I have been given a task to set up a development database where all users able to access a given project schema (each project would have its own schema) would be able to do anything to any table, including to tables they do not own. The reason I have been asked to make the schemas a free-for-all is my supervisor does not want any time spent administering the database beyond me adding/deleting schemas. I am trying to set this up with a PostgreSQL 11 Amazon RDS.
For the test schema, in an attempt to simplify the SQL, I have created a group role and added the users working on the project (each has inherit permissions enabled) to the group. I am then granting permissions to the group at the database and schema level. My hope was that everyone in the group would be able to do anything the group can do, and do it to table(s) created by any other user in the group.
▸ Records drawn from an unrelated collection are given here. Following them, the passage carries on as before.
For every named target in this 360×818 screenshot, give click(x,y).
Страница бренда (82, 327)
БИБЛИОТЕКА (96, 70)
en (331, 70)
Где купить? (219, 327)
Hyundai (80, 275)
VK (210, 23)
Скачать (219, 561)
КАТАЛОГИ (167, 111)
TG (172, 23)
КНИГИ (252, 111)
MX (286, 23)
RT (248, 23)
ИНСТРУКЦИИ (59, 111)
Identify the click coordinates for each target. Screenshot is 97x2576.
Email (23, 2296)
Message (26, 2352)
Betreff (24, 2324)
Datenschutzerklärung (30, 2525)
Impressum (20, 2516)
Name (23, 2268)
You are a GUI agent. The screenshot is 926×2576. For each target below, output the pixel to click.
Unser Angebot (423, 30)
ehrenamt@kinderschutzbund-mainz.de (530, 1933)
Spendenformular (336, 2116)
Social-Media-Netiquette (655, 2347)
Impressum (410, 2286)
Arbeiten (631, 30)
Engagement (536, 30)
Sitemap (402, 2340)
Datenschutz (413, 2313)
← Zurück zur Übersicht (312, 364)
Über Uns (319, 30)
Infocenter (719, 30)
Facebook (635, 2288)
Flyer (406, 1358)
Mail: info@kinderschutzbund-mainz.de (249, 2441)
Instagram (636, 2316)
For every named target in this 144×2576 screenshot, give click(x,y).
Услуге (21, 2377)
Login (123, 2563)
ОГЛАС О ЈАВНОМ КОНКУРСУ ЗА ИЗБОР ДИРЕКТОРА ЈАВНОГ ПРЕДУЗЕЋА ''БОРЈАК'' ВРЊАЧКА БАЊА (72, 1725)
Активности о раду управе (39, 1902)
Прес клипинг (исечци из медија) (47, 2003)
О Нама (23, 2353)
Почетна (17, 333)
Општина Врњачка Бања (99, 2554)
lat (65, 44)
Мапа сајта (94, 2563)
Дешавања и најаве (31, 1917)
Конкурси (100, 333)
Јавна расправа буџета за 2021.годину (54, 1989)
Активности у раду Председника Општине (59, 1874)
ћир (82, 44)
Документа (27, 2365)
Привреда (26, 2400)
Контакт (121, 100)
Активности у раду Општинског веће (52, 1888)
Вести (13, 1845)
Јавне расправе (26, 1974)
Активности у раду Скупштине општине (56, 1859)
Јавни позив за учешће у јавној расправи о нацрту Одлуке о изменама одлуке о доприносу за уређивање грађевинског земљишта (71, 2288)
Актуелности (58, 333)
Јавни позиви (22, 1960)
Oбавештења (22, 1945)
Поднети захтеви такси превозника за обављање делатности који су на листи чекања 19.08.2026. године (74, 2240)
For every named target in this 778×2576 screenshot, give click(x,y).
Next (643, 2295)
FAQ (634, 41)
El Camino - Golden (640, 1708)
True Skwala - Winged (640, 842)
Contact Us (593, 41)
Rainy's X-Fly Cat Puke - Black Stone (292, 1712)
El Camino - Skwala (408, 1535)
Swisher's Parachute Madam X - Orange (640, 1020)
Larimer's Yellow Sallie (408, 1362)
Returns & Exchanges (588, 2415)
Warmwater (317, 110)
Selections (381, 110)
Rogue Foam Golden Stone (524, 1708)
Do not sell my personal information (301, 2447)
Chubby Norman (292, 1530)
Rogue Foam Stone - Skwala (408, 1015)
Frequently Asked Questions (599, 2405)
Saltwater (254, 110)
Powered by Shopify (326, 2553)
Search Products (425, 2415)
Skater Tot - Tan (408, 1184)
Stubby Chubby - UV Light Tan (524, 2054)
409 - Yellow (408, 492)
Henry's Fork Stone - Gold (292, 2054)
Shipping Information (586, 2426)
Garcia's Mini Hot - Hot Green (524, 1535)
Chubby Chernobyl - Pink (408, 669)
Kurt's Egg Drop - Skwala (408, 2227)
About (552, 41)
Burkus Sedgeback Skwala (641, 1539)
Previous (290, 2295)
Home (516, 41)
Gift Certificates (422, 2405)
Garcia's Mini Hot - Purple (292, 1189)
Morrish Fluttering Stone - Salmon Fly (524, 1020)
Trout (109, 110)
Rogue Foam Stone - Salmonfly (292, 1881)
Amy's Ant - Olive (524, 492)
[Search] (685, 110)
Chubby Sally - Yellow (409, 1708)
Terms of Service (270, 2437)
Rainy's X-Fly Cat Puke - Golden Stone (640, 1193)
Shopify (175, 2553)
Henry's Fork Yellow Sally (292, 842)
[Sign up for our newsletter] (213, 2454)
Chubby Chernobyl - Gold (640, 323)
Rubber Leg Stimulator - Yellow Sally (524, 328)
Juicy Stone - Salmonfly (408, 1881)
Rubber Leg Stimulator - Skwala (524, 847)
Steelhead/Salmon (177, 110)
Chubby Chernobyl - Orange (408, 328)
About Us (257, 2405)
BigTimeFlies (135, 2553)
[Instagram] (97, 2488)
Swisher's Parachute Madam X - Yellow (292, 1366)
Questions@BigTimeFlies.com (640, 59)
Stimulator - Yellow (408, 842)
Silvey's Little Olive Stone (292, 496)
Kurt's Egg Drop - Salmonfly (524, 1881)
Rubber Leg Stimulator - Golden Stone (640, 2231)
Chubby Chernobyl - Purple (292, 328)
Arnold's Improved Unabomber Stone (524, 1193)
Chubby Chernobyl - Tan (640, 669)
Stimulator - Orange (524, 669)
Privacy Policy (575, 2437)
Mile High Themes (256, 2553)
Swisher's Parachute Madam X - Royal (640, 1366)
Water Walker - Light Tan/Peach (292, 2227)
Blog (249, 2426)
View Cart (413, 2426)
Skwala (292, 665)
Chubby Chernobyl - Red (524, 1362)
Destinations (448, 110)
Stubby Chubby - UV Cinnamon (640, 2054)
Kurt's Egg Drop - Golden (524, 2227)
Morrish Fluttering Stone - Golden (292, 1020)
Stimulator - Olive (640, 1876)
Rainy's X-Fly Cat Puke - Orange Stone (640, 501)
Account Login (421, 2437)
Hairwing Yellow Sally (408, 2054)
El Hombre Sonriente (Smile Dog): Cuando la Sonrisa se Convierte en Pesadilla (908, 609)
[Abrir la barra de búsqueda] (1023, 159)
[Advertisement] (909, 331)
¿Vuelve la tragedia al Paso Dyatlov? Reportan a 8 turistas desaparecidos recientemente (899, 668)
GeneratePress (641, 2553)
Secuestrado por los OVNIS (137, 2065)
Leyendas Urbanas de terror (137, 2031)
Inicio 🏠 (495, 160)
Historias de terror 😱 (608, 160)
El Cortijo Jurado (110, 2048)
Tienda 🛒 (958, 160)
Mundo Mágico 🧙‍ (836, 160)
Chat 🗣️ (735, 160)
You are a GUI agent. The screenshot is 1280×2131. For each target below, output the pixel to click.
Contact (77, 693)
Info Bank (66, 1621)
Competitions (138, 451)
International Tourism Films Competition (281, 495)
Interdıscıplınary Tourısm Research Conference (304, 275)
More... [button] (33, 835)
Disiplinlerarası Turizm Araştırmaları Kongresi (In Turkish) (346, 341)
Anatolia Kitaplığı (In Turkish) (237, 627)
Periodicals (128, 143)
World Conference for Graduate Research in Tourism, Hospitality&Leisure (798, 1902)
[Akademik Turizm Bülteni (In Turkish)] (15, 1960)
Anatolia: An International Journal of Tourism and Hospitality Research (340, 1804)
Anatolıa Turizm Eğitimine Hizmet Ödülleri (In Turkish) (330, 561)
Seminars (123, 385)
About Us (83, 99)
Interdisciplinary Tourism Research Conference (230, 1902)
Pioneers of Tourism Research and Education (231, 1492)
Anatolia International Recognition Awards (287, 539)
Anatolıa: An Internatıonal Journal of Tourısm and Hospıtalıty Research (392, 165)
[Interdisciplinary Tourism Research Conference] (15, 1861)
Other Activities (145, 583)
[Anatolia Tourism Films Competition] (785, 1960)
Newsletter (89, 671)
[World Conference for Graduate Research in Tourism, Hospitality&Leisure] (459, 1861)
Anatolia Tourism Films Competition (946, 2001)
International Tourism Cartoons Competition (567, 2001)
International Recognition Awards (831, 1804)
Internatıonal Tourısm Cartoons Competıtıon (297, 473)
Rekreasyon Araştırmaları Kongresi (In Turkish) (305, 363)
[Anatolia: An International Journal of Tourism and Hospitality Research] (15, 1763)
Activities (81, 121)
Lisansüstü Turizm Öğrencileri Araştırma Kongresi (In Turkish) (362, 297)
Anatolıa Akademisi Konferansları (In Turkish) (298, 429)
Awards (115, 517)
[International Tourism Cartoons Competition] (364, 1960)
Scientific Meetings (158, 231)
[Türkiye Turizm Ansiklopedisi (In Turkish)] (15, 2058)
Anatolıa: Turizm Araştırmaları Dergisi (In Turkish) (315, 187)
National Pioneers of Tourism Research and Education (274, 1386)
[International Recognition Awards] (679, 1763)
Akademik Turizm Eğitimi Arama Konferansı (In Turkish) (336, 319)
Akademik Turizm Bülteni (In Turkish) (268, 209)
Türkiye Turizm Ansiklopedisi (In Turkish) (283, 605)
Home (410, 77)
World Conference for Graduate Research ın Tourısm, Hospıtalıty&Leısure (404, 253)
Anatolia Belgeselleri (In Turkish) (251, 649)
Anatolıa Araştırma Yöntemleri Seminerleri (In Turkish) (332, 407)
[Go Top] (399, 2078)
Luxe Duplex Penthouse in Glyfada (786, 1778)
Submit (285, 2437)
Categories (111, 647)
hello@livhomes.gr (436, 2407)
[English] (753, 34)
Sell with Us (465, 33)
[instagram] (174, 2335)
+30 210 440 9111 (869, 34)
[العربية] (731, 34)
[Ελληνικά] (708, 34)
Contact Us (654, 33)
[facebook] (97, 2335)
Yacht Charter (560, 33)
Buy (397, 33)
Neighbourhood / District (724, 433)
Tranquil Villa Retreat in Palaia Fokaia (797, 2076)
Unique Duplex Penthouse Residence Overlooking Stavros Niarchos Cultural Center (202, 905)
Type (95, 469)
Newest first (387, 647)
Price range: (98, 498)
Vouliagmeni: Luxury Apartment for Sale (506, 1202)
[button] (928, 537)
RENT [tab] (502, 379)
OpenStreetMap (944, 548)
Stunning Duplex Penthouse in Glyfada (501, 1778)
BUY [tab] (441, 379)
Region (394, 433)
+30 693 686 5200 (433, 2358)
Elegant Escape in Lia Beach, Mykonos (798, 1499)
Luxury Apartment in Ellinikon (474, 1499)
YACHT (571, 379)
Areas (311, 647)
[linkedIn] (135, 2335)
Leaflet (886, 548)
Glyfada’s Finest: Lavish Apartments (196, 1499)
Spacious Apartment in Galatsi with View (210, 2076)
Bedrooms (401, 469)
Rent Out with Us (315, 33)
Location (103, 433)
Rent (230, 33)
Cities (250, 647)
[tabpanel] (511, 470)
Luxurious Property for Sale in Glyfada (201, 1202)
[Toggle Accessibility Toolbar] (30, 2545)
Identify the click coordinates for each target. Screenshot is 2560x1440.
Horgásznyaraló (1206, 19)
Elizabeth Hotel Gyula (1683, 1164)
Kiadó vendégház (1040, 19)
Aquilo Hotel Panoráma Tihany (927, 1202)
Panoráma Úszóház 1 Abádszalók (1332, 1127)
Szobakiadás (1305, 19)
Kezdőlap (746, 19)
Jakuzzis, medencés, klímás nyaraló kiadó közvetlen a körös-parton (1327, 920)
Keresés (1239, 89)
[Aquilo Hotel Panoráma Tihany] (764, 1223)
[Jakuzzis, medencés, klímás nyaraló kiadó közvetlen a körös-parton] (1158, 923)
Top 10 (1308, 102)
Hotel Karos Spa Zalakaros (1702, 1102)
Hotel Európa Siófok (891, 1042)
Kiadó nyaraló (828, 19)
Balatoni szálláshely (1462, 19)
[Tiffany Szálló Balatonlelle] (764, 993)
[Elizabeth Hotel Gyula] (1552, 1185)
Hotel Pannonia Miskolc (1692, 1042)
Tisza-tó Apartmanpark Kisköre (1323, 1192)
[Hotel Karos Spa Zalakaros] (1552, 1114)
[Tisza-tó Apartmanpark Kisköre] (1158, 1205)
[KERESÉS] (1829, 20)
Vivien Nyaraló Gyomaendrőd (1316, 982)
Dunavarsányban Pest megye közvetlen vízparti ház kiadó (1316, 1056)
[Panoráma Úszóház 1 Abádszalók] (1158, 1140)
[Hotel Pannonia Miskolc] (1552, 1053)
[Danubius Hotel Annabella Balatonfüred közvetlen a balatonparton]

My initial attempt had limited success. I can add a table and the other users can view the table, append data to the table, edit individual cells, and delete rows. However, they are unable to delete the table I created. In addition, the users can only do that to tables I create. If another user creates a table, no one is able to even view the table, even though I set default privileges on the schema before anyone created any tables. I came across the reason for this while trying to make it work and am hoping there is a way around it.
To open things up as much as I can, I took the following actions:
Gave the group role full permission to the database with GRANT ALL ON DATABASE dbname TO grpname;
After I created the schema I ran: GRANT ALL ON SCHEMA testschema TO grpname;
ALTER DEFAULT PRIVILEGES IN SCHEMA testschema GRANT ALL ON TABLES TO grpname;
ALTER DEFAULT PRIVILEGES IN SCHEMA testschema GRANT ALL ON SEQUENCES TO grpname;
ALTER DEFAULT PRIVILEGES IN SCHEMA testschema GRANT EXECUTE ON FUNCTIONS TO grpname;
To confirm the reason I found regarding why ALTER DEFAULT PRIVILEGES only gave those privileges to tables I created, I created a new schema with the group role as the owner and added tables as several users, including myself. Since the group role did not create the tables, its members did, no one could view any table other than their own, let alone modify another user's table.
A final wrinkle involves where this development database is located. It is being added to a server group that includes our main production database so I cannot make all users a superuser. Not sure that would fix things, but thought I would mention it.
Have I missed/overlooked something that would allow a schema free-for-all?